For each line in the data that includes "Toggle", make a copy.

Dataset excerpts below:

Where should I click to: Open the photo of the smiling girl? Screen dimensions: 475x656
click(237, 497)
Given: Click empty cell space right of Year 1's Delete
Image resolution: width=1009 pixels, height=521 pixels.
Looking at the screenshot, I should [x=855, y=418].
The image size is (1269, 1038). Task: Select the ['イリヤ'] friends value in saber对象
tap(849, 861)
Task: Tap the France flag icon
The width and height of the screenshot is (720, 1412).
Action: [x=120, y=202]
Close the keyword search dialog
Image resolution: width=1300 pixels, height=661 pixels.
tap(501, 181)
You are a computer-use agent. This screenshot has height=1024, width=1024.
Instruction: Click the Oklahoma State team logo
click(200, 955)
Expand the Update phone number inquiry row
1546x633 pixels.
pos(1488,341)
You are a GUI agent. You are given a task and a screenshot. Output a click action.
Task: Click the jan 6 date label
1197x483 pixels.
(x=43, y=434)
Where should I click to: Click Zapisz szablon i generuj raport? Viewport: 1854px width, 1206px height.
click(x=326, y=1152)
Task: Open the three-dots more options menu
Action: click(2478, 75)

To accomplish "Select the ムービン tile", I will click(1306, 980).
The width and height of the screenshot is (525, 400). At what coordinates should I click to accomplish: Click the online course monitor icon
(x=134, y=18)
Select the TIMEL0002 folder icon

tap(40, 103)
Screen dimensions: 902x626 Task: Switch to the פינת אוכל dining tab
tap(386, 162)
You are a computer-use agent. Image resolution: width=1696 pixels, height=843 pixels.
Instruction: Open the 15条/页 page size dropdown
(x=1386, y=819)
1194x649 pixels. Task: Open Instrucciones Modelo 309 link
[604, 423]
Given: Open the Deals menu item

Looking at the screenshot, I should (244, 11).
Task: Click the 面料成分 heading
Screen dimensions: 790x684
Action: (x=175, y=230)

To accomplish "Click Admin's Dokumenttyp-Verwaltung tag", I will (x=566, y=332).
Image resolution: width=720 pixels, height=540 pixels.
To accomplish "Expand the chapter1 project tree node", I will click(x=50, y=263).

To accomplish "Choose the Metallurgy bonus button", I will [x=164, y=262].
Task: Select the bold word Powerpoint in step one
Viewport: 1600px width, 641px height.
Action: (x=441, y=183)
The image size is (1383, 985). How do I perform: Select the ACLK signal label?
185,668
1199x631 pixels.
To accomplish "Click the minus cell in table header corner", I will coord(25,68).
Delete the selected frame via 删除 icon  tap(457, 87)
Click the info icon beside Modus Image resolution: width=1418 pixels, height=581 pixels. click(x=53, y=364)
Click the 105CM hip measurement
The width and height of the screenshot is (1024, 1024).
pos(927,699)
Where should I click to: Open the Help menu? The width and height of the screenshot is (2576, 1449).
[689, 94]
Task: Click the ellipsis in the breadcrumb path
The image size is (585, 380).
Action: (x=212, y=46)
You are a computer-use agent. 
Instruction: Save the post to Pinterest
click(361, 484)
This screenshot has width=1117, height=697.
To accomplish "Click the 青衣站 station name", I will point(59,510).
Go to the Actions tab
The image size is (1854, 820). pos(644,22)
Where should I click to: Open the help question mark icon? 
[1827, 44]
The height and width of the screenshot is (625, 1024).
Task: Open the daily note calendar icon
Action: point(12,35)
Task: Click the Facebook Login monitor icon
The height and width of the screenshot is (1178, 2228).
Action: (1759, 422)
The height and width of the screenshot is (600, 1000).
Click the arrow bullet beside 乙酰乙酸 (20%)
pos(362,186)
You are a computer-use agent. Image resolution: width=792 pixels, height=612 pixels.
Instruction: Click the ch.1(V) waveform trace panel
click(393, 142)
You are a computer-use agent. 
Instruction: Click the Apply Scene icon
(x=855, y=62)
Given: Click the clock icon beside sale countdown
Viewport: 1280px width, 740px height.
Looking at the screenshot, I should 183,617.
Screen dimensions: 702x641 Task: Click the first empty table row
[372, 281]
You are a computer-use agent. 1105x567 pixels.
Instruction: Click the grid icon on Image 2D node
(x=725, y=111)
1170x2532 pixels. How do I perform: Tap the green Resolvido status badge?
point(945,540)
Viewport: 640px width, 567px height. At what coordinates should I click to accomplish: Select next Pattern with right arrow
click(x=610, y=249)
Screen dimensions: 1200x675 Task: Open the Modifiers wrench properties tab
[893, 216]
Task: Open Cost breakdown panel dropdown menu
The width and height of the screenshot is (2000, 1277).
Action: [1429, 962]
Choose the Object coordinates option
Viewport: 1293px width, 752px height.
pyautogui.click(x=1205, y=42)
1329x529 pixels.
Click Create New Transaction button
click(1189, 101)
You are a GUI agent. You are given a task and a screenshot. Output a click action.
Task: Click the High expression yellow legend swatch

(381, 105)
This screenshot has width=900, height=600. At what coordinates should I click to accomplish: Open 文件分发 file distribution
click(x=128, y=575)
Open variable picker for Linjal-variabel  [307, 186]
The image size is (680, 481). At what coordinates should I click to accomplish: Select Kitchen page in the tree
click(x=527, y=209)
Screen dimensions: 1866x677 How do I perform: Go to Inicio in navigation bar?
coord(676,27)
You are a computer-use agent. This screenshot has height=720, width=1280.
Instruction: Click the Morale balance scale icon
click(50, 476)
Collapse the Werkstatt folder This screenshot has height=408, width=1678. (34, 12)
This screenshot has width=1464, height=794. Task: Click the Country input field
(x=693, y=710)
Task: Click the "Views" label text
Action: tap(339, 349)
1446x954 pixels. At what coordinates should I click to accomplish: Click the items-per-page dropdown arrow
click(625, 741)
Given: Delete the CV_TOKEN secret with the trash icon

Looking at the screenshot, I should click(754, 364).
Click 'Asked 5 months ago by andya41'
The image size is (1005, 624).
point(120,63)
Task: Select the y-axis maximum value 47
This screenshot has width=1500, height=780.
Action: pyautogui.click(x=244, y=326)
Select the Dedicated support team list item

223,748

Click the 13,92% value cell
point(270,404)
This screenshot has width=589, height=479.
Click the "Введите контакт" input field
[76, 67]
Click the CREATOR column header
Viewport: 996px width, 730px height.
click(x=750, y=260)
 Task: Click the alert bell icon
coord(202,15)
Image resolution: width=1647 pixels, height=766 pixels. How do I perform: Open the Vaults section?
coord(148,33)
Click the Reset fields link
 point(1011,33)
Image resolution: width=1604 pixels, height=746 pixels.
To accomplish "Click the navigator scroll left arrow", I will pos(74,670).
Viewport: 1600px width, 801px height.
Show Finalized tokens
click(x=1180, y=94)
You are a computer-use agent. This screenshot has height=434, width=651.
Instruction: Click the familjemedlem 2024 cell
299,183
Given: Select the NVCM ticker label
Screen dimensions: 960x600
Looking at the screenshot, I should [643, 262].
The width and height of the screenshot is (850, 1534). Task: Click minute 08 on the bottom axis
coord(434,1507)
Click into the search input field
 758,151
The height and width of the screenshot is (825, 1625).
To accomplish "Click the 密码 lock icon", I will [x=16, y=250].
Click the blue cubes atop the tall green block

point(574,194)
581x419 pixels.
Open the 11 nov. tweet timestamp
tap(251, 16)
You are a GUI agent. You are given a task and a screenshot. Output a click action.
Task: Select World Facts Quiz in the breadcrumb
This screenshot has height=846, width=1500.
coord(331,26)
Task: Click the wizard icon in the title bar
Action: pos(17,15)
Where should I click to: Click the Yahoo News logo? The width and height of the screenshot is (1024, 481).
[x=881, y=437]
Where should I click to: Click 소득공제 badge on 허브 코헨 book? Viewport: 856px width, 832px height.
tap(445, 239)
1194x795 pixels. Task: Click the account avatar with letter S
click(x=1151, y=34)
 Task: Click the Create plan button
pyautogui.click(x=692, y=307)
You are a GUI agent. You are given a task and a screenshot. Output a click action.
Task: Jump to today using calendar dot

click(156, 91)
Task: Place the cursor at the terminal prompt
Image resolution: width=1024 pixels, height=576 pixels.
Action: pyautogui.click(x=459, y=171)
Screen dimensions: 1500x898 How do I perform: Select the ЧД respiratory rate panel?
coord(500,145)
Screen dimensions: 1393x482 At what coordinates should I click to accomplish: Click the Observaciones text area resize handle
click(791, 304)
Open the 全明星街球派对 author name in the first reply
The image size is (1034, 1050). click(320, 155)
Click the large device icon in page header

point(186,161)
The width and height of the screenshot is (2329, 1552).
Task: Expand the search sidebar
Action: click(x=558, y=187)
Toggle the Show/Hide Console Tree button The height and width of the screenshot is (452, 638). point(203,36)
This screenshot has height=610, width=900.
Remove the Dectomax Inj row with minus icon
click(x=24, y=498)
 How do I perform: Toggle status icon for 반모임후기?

End of Dataset excerpts.

▶ _Output of the task_
Toggle the Show/Hide Console Tree button The height and width of the screenshot is (452, 638). point(203,36)
 How do I perform: Toggle status icon for 반모임후기?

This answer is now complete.